# [Problem to work on]
Without adding or dropping anything, copy the entries below.

# [Data shown]

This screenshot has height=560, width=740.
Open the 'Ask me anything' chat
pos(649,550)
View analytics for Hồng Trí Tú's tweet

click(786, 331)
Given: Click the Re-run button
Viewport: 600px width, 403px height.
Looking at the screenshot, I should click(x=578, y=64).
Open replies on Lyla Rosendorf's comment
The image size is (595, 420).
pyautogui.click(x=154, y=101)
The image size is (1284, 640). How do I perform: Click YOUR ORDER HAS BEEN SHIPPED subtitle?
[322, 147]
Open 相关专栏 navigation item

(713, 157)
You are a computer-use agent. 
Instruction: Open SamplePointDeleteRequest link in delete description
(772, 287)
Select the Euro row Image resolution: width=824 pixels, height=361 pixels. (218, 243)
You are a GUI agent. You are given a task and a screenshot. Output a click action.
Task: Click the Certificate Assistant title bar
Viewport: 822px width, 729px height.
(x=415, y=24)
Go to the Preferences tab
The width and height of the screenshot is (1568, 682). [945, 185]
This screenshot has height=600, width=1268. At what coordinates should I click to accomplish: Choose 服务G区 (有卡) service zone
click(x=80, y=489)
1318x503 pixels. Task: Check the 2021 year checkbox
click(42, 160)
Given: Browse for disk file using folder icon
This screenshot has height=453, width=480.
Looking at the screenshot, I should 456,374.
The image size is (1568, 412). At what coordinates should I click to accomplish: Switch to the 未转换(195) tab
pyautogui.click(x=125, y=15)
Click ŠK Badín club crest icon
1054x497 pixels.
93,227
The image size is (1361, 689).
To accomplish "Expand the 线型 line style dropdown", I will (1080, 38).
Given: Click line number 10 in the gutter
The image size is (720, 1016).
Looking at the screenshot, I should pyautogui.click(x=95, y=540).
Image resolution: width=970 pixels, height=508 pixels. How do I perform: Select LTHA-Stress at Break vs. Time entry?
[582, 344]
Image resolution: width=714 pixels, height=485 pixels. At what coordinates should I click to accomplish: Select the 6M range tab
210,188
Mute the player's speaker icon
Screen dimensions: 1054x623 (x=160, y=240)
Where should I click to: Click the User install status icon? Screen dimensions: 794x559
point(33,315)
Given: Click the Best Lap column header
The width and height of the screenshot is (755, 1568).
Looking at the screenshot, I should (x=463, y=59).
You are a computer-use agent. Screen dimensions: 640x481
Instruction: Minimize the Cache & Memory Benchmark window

# [Answer to this problem]
This screenshot has height=560, width=740.
Open the 'Ask me anything' chat
pos(649,550)
View analytics for Hồng Trí Tú's tweet

click(786, 331)
Given: Click the Re-run button
Viewport: 600px width, 403px height.
Looking at the screenshot, I should click(x=578, y=64).
Open replies on Lyla Rosendorf's comment
The image size is (595, 420).
pyautogui.click(x=154, y=101)
The image size is (1284, 640). How do I perform: Click YOUR ORDER HAS BEEN SHIPPED subtitle?
[322, 147]
Open 相关专栏 navigation item

(713, 157)
You are a computer-use agent. 
Instruction: Open SamplePointDeleteRequest link in delete description
(772, 287)
Select the Euro row Image resolution: width=824 pixels, height=361 pixels. (218, 243)
You are a GUI agent. You are given a task and a screenshot. Output a click action.
Task: Click the Certificate Assistant title bar
Viewport: 822px width, 729px height.
(x=415, y=24)
Go to the Preferences tab
The width and height of the screenshot is (1568, 682). [945, 185]
This screenshot has height=600, width=1268. At what coordinates should I click to accomplish: Choose 服务G区 (有卡) service zone
click(x=80, y=489)
1318x503 pixels. Task: Check the 2021 year checkbox
click(42, 160)
Given: Browse for disk file using folder icon
This screenshot has height=453, width=480.
Looking at the screenshot, I should 456,374.
The image size is (1568, 412). At what coordinates should I click to accomplish: Switch to the 未转换(195) tab
pyautogui.click(x=125, y=15)
Click ŠK Badín club crest icon
1054x497 pixels.
93,227
The image size is (1361, 689).
To accomplish "Expand the 线型 line style dropdown", I will (1080, 38).
Given: Click line number 10 in the gutter
The image size is (720, 1016).
Looking at the screenshot, I should pyautogui.click(x=95, y=540).
Image resolution: width=970 pixels, height=508 pixels. How do I perform: Select LTHA-Stress at Break vs. Time entry?
[582, 344]
Image resolution: width=714 pixels, height=485 pixels. At what coordinates should I click to accomplish: Select the 6M range tab
210,188
Mute the player's speaker icon
Screen dimensions: 1054x623 (x=160, y=240)
Where should I click to: Click the User install status icon? Screen dimensions: 794x559
point(33,315)
Given: Click the Best Lap column header
The width and height of the screenshot is (755, 1568).
Looking at the screenshot, I should (x=463, y=59).
You are a computer-use agent. Screen dimensions: 640x481
Instruction: Minimize the Cache & Memory Benchmark window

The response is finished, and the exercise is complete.